LIU Hai-yue 1 , JIANG Chao-zhe 1 , FU Chuan-yun* 2 , ZHOU Yue 1   

  1. 1. School of Transportation and Logistics, Southwest Jiaotong University, Chengdu 611756, China; 2. School of Transportation Science and Engineering, Harbin Institute of Technology, Harbin 150090, China
  • Received:2022-02-21 Revised:2022-03-22 Accepted:2022-04-06 Online:2022-06-25 Published:2022-06-22
  • Supported by:
    National Natural Science Foundation of China(71801182);Fundamental Research Funds for the Central Universities(FRFCU5710000111)。

出租车超速行为道路因素随机系数空间模型构建

刘海玥1,蒋朝哲1,付川云* 2,周悦1   

  1. 1. 西南交通大学,交通运输与物流学院,成都 611756;2. 哈尔滨工业大学,交通科学与工程学院,哈尔滨 150090
  • 作者简介:刘海玥(1995- ),女,四川成都人,博士生。
  • 基金资助:
    国家自然科学基金;中央高校基本科研业务费专项资金

Abstract: To thoroughly disclose the relationship between taxi speeding behaviors and road characteristics at segmentlevel, this study extracted large-scale taxi speeding behaviors from GPS trajectories collected in downtown Chengdu. The characteristics of speeding behaviors consist of speeding linear density (SLD) and speeding severity (SR) are sorted in different percentiles. Ten types of road characteristics were selected as underlying contributing factors. To restrict the interference of spatial effects, this study examined the spatial correlation among the characteristics of speeding behaviors and developed three types of spatial models. The models include spatial intrinsic conditional autoregressive model (ICAR), spatial error model (SEM), and spatial lag model (SLM), which are based on the Lognormal prior to the response variables (e.g., SLD and SR). In addition to the spatial correlation, the models were extended to be incorporated with random parameters to capture the unobserved heterogeneity among roadways. The results indicate that the spatial models outperform the traditional model with better goodness-of-fit since all the speeding characteristics are observed with severe spatial correlation. We also found the performance of a certain model varies across the type of response variables. In detail, random parameter ICAR model outperforms others on modeling SLD, while SRs on various percentiles are best fitted by different spatial models. The factors of speed limit, roadwaycross-section, and non-motorized vehicle lane have heterogenous effects on the speeding characteristics. The estimates also indicate that the speed limit, roads without divider, non-motorized vehicle lane, and work zone are significantly associated with SLD. Speed limit, non-motorized vehicle lane, overpass or road tunnel, work zone, and road length are significantly related to SR.

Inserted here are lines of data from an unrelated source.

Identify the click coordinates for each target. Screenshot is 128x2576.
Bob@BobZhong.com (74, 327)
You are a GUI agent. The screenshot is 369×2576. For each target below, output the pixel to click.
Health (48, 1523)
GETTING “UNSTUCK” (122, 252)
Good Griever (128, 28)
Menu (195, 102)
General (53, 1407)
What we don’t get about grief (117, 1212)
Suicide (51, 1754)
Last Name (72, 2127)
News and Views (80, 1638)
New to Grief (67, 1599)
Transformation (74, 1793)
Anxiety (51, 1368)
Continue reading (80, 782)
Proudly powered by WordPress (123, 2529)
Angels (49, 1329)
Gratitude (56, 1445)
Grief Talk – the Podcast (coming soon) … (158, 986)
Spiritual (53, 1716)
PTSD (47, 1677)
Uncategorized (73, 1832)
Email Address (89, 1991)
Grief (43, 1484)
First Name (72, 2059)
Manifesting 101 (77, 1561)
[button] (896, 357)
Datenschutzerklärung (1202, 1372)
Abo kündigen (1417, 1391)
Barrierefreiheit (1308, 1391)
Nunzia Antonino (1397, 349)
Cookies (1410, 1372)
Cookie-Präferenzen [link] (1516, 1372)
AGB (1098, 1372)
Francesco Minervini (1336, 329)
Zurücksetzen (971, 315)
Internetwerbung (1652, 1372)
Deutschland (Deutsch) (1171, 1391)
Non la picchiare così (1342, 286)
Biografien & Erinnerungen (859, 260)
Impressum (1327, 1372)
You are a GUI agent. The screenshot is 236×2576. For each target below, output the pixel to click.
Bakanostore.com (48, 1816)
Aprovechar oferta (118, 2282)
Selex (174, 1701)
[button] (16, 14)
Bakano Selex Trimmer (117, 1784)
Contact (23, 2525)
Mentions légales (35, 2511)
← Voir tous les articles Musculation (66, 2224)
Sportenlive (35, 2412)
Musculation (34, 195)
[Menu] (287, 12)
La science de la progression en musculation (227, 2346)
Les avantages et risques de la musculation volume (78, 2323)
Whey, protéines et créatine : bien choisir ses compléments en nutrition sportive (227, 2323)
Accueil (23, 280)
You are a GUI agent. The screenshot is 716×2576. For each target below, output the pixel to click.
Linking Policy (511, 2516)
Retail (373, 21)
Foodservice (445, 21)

Key words: traffic engineering, road characteristics, group-level random parameter spatial model, speeding behavior; intrinsic conditional autoregressive model, spatial simultaneous autoregressive mode

摘要: 为准确揭示道路因素与路段出租车超速行为特征的关联关系,本文以成都市中心城区主 干道路段为研究单元,通过车载GPS设备获取大范围出租车超速行为样本。在筛选出10类典型城市道路特征的基础上,选择路段超速线密度和不同百分位数超速严重度作为研究对象;为减少空间效应对估计的干扰,本文验证了超速特征的空间相关性,并分别构建基于对数-高斯分布的标准线性模型和空间条件自回归模型、空间误差模型及空间滞后模型这3类空间模型,探究不同空间模型与出租车超速行为特征的拟合情况;同时,考虑道路组间异质性,进一步构建随机系数空间模型。结果表明:出租车路段超速线密度和超速严重度均存在显著空间自相关性,空间模型 对其拟合效果普遍优于传统模型;不同超速行为特征适用不同的空间模型,随机系数空间条件自回归模型对超速线密度拟合效果最优,而不同百分位数超速严重度适用的最佳拟合模型差异较大;路段限速、一块板横断面及非机动车车道这3类因素表现出对出租车超速行为特征的组间影响异质性;因素解释方面,路段限速、一块板横断面、非机动车车道、路段施工区与超速线密度显著相关;路段限速、非机动车车道、上下坡匝道、路段施工区及路段长度与超速严重度显著相关。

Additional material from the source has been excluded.